Culture, particularly through movies and television, could be considered the United States’ most influential export. Our movies and shows find their way into just about every market, and shape the perceptions the world has of our nation, and of themselves. It would seem that, at least in the case of one Chinese fighter pilot, “Top Gun” was among his films of choice.
Two Chinese Su-30 fighters intercepted a radiation detection plane employed by the U.S. Air Force over the East China Sea on Wednesday, before one of them executing a maneuver made famous by Maverick in the 1986 film, “Top Gun.” As the two fighters intercepted the unarmed aircraft, one of them went inverted, flying above the U.S. plane upside down, in a move the U.S. crew referred to as “unprofessional.”
“While we are still investigating the incident, initial reports from the U.S. aircrew characterized the intercept as unprofessional. The issue is being addressed with China through appropriate diplomatic and military channels,” Air Force Lt. Col. Hodge said in a statement to the press.
The Chinese fighter reportedly came to within 150 feet of the surveillance plane, all the while flying inverted above the American’s heads.
“We would rather discuss it privately with China,” Hodge said in an email to The Associated Press. “This will allow us to continue building confidence with our Chinese counterparts on expected maneuvering to avoid mishaps.”
The four-engine WC-135, referred to as the “Constant Pheonix,” is used to search for the distinctive elements released by a nuclear test or explosion and is based on a modified Boeing C-135. It collects samples from the air to be analyzed to make assessments about nuclear activity, something of increased importance in the region due to recent developments in North Korea’s nuclear weapons arsenal. A sixth nuclear test has been expected from Kim Jong Un’s regime for months, as the North Korean government has repeatedly claimed that it will not be intimidated into slowing their pursuit of the weapon system and a missile platform that can accurately deliver it.
All of the aircraft involved were flying in international airspace at the time of the encounter, though in 2013 China declared the vast majority of the East China Sea as a part of their “air defense identification zone.” As a result, China has demanded that all foreign aircraft operating over the region declare their intentions to the Chinese military and follow their instructions. Like China’s claims over the majority of the South China Sea, a shipping lane of incredible import for international commerce, most other nations do not recognize China’s increasing claims over the air and water in the area, instead maintaining that these regions are international airspace and waters.
“U.S. military aircraft routinely transit international airspace throughout the Pacific, including the East China Sea,” Hodge said. “This flight was no exception.”
China believes flights such as Wednesday’s Constant Phoenix operation are intended to spy on China, rather than to monitor the situation on the Korean peninsula.

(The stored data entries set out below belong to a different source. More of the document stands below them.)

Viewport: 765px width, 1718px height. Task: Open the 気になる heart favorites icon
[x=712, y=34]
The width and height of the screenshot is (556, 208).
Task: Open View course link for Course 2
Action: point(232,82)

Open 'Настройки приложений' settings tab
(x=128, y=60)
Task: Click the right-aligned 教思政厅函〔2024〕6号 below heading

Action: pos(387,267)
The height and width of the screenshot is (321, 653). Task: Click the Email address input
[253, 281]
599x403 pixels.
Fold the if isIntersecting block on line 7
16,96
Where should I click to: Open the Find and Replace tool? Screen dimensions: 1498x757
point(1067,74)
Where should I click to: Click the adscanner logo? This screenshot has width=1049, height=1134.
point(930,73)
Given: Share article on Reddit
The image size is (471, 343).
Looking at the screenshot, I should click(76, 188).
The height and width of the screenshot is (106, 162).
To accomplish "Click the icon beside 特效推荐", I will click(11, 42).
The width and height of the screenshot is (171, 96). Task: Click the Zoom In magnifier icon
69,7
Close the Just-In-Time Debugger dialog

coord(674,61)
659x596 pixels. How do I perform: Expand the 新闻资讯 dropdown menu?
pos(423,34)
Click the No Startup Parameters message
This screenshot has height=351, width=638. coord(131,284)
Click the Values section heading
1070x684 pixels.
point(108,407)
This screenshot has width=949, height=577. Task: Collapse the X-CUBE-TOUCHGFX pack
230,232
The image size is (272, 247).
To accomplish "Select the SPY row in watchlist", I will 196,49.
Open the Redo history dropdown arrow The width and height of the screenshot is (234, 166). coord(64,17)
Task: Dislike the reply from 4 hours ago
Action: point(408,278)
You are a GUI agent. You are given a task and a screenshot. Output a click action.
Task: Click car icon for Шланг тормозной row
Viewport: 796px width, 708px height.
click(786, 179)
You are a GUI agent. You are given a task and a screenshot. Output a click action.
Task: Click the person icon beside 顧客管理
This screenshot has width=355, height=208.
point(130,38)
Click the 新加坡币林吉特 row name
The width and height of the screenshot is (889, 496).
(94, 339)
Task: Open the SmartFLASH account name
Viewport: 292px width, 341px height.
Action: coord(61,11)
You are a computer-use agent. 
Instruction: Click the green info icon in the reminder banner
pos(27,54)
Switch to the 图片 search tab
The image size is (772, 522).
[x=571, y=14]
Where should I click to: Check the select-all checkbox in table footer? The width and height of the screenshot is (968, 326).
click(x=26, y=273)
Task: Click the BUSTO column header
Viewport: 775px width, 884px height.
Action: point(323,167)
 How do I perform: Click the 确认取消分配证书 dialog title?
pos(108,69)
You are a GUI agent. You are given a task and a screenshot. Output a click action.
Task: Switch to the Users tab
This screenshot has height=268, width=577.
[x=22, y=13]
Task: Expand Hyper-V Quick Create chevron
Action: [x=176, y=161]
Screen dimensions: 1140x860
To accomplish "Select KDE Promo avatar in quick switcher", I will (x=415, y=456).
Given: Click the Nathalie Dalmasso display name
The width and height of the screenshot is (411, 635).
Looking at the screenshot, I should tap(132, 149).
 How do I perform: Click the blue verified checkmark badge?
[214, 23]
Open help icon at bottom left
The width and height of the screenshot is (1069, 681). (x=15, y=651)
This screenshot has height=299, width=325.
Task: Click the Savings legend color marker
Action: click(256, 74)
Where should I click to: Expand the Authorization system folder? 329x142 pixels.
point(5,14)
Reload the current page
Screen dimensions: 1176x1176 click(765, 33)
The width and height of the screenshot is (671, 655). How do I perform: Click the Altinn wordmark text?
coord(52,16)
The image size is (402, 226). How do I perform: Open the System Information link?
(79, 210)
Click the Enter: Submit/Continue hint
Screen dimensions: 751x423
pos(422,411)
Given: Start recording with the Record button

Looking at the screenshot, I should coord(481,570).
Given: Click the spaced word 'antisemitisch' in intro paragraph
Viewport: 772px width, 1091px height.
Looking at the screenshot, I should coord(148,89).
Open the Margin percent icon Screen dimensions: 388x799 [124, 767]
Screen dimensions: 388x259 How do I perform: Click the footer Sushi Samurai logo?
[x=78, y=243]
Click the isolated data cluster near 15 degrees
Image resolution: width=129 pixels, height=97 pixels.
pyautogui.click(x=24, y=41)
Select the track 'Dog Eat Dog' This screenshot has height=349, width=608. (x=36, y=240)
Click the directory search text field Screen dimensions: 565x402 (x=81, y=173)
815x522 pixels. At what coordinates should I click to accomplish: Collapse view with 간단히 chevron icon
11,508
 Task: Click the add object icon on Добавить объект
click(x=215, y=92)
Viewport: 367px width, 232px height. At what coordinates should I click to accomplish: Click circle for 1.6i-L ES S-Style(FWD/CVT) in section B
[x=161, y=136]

Chinese Foreign Ministry spokeswoman Hua Chunying did not address this incident specifically on Friday, but insinuated that the intercept was a result of China exercising its right to defend its airspace from prying eyes.
In her statement, Hua Chunying explained, “for a long time U.S. ships and aircraft have been carrying out close-up surveillance of China, which can really easily cause misunderstandings or misjudgements, or cause unexpected incidents at sea or in the air.”
She added that she hoped “the U.S. side can respect China’s reasonable security concerns.”
Unsafe or unprofessional interactions between Chinese and American aircraft are relatively uncommon. The last such incident occurred in February, when a U.S. Navy P-3 Orion aircraft was forced to divert its flight path in order to avoid a potential collision with a People’s Liberation Army Air Force KJ-200 surveillance aircraft flying over the South China Sea. There were no such altercations throughout all of 2015 or 2016.
In April of 2001, a Chinese fighter collided with a U.S. surveillance plane over the South China Sea, resulting in the death of the Chinese pilot and an international incident that included the detention of the 24 U.S. crew members for ten days. The two countries have since signed an agreement aimed at preventing such an incident from occurring again, though the recent uptick in such interactions may indicate a shift in Chinese military policy away from honoring that policy.